Dataset rows:
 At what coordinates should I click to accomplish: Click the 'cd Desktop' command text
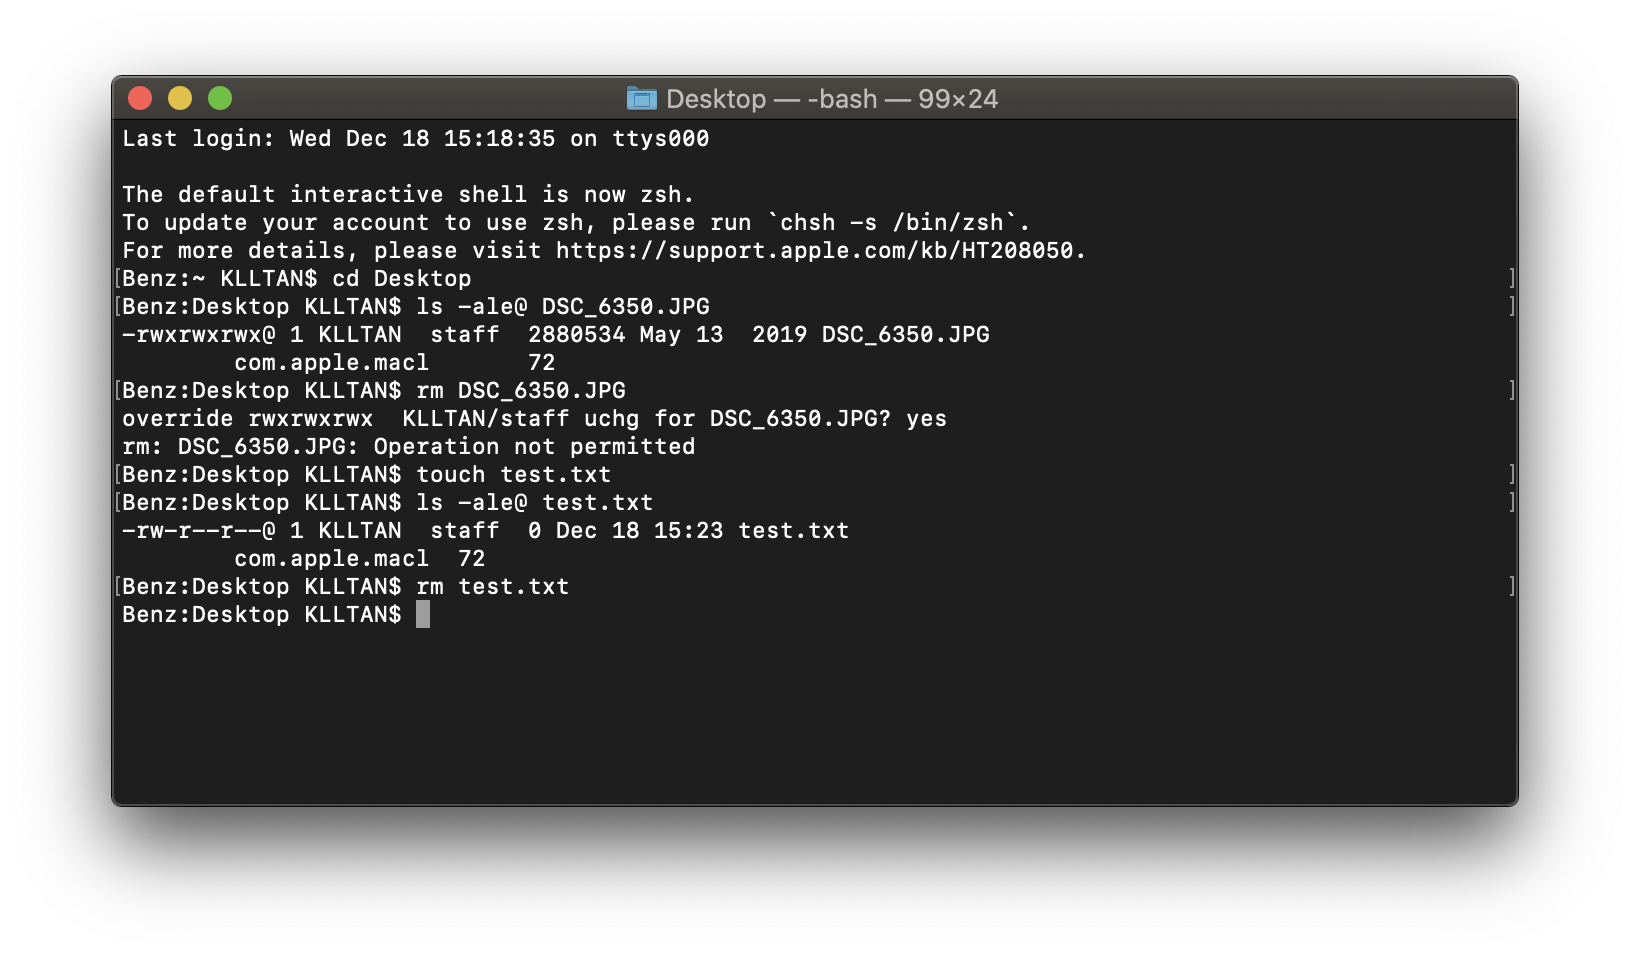pos(401,279)
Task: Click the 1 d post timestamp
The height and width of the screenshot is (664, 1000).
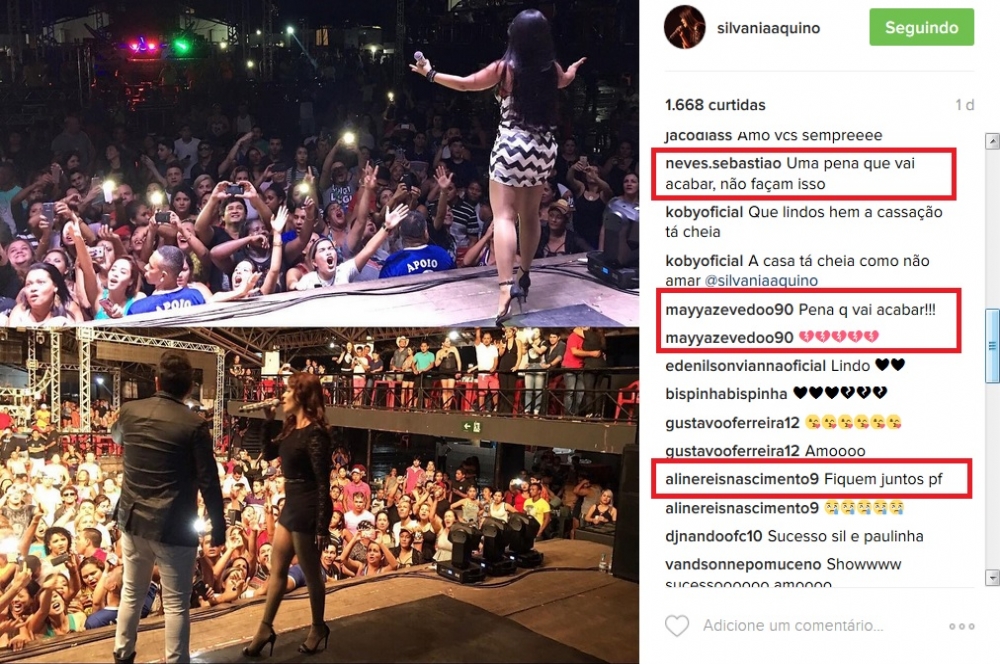Action: 964,105
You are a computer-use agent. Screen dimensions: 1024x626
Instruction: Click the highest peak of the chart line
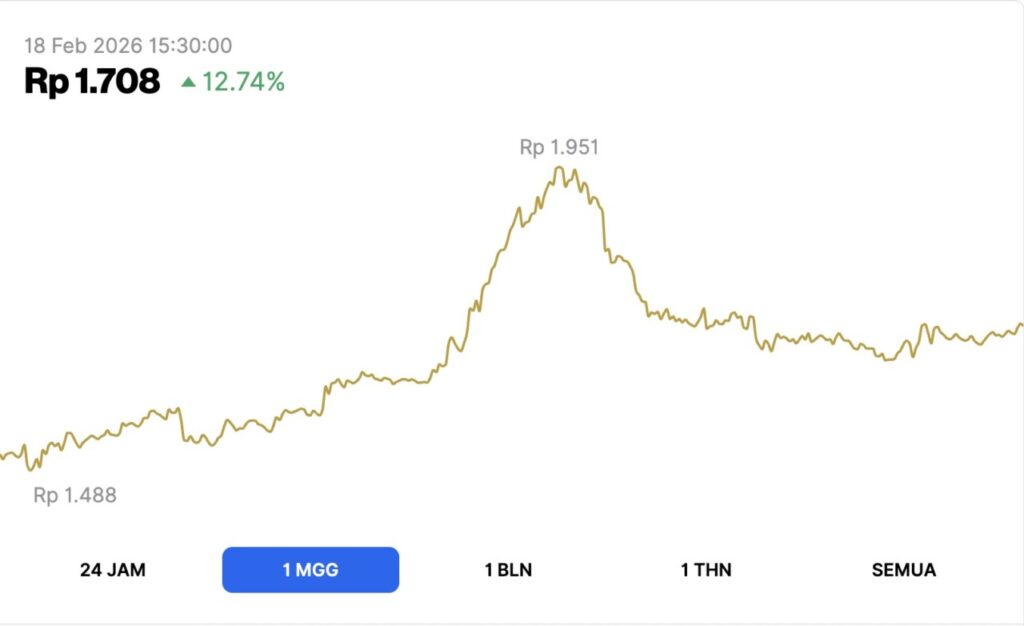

Task: Copy out every line of the items above word for word, leaving out the pictures.

Response:
 At what coordinates should I click to accomplish: Click the 'cd Desktop' command text
pos(401,279)
Task: Click the 1 d post timestamp
The height and width of the screenshot is (664, 1000).
Action: 964,105
You are a computer-use agent. Screen dimensions: 1024x626
Instruction: Click the highest peak of the chart line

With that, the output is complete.